À Novi Sad, en Serbie, les Chinois ont été déclassés lors de tous leurs matchs. Leur meilleur score est une défaite de 5 à 0 aux mains de la Belgique. L’équipe a accordé une dizaine de buts à trois occasions et elle n’en a compté que trois dans tout le tournoi. Le moral de l’équipe demeure toutefois excellent. Quelque chose d’inhabituel chez les Chinois lors de tels désastres. Hongru Xie parle avec passion de son passage en Serbie.

« Je suis fier de défendre les couleurs de mon pays lors de cette compétition. Lorsque mes amis ont appris que je venais ici, ils m’ont tous félicité. Le hockey, c’est ma passion. Je joue depuis l’âge de neuf ans et ma présence ici est importante pour mon développement. J’aimerais pouvoir jouer aux Jeux de Beijing. »

Sur la glace, Hongru tente de se retrouver dans le chaos du jeu décousu de l’équipe. L’ailier semble prendre le tournoi plus au sérieux que certains de ses compatriotes. À 18 ans, il rêve déjà d’aller jouer à l’étranger pour devenir aussi bon que son joueur préféré.

« Mon idole est Sidney Crosby. Je l’ai connu en regardant les matchs des Penguins de Pittsburgh et j’ai commencé à jouer au hockey pour devenir comme lui. Si je dois aller jouer en Amérique ou en Russie pour atteindre cet objectif, je serai heureux d’aller à l’étranger. »

Hongru récoltera une passe en cinq matchs lors de cette compétition. C’est un exploit dans les circonstances. Ces résultats ne sont toutefois pas représentatifs de l’équipe chinoise. Comme l’explique Oleg Gorbenko, l’entraineur-chef de l’équipe, la CIHA n’a pas pris cette compétition très au sérieux.

« Ce n’était pas notre équipe nationale. La compétition avait lieu lors des Jeux d’hiver de Chine et nous avons décidé d’y envoyer d’autres joueurs. Avec notre première équipe, nous n’aurions pas été relégués. »

Natif d’Omsk, en Sibérie, Oleg Gorbenko est très respecté en Chine et en Russie.
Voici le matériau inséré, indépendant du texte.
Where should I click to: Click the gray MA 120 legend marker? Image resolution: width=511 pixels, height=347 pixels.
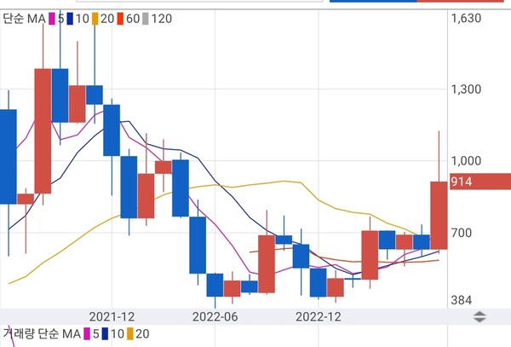tap(143, 18)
Il travaille avec l’Association chinoise de hockey sur glace (CIHA) depuis cinq ans. Son explication n’est pas une sérénade. Il a lui aussi brillé par son absence lors de ce tournoi. L’équipe de Novi Sad a été dirigée par Yuquiang Pan, un entraineur de Harbin. La crème des joueurs juniors chinois est restée chez eux… en Amérique!

La diaspora de Chicago

La sélection d’Adong Song par les Islanders de New York a pris tout le monde par surprise. À l’époque, certains internautes ont réagi comme Elvis Gratton apprenant l’existence d’Elvis Wong. Song, surnommé Misha par ses proches, est toutefois un bon joueur de hockey. Son entraineur, Paul Tortorella, a apprécié le diriger à Andover Academy au Massachusetts.

« Je l’ai fait jouer lors des supériorités numériques. À la pointe, il faisait de belles passes. Il a une bonne vision du jeu et il se positionne bien sur la glace. Il veut jouer dans la USHL pour ne pas négliger ses études durant la saison. »
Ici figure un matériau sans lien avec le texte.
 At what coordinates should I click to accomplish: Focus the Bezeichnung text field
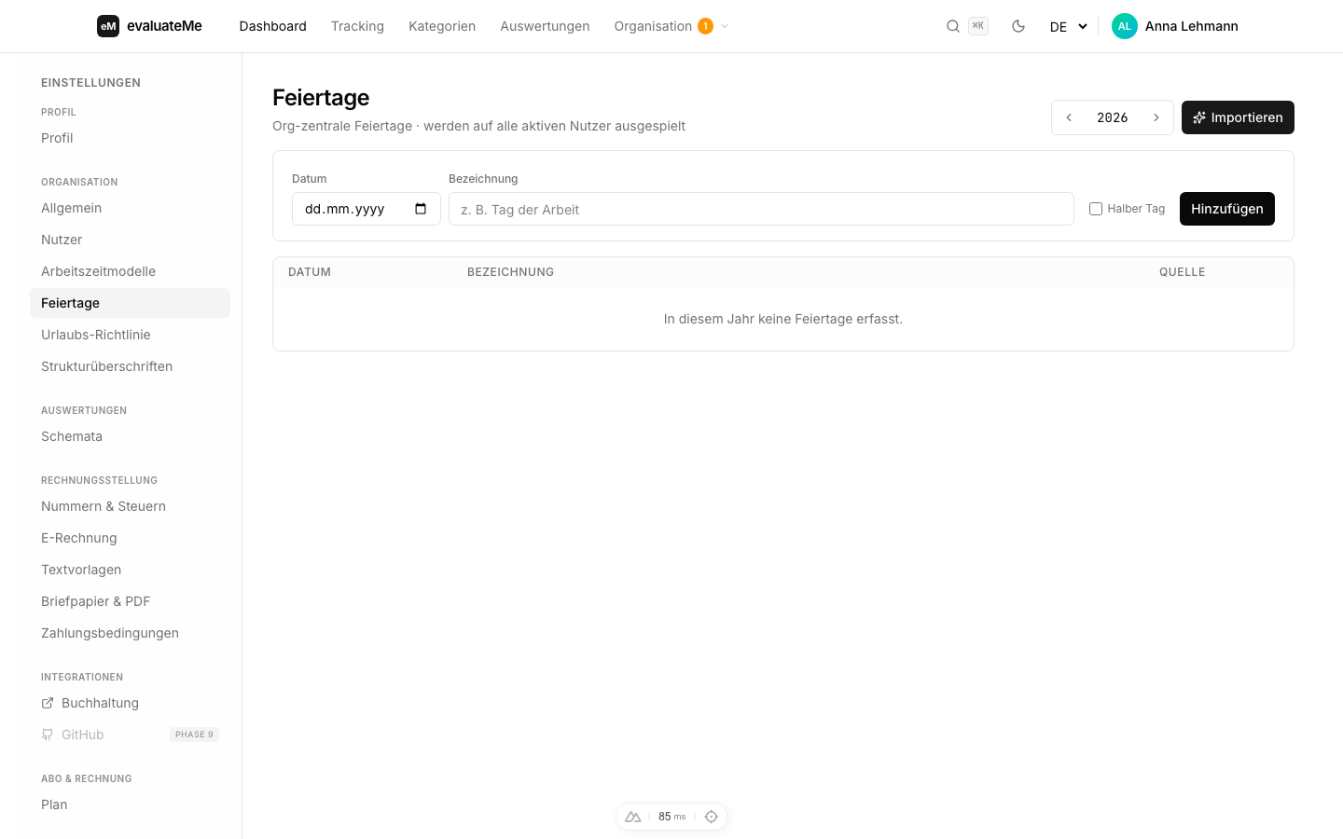[761, 209]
Misha Song est né à Beijing. Vers l’âge de cinq ans, il a fait ses premiers coups de patin en Chine avec un petit groupe de curieux. À sa neuvième année, il s’est envolé à Chicago pour mieux marier le hockey et l’école. Il y retrouvera son ami d’enfance Tora Liu avec qui il a joué à Andover Academy. Liu ne regrette aucunement cet exil.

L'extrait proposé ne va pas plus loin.